#### Stored data entries
BEGIN

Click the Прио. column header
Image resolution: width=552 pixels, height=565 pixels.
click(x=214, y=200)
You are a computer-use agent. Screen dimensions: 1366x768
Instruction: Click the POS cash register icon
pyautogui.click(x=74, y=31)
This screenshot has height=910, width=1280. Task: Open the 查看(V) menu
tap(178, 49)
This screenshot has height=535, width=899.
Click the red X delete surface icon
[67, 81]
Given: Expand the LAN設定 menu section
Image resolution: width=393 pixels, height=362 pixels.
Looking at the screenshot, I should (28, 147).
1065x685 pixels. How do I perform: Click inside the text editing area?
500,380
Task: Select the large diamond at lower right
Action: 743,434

END

Copy every line of the records word for word.

Click the Прио. column header
Image resolution: width=552 pixels, height=565 pixels.
click(x=214, y=200)
You are a computer-use agent. Screen dimensions: 1366x768
Instruction: Click the POS cash register icon
pyautogui.click(x=74, y=31)
This screenshot has height=910, width=1280. Task: Open the 查看(V) menu
tap(178, 49)
This screenshot has height=535, width=899.
Click the red X delete surface icon
[67, 81]
Given: Expand the LAN設定 menu section
Image resolution: width=393 pixels, height=362 pixels.
Looking at the screenshot, I should (28, 147).
1065x685 pixels. How do I perform: Click inside the text editing area?
500,380
Task: Select the large diamond at lower right
Action: 743,434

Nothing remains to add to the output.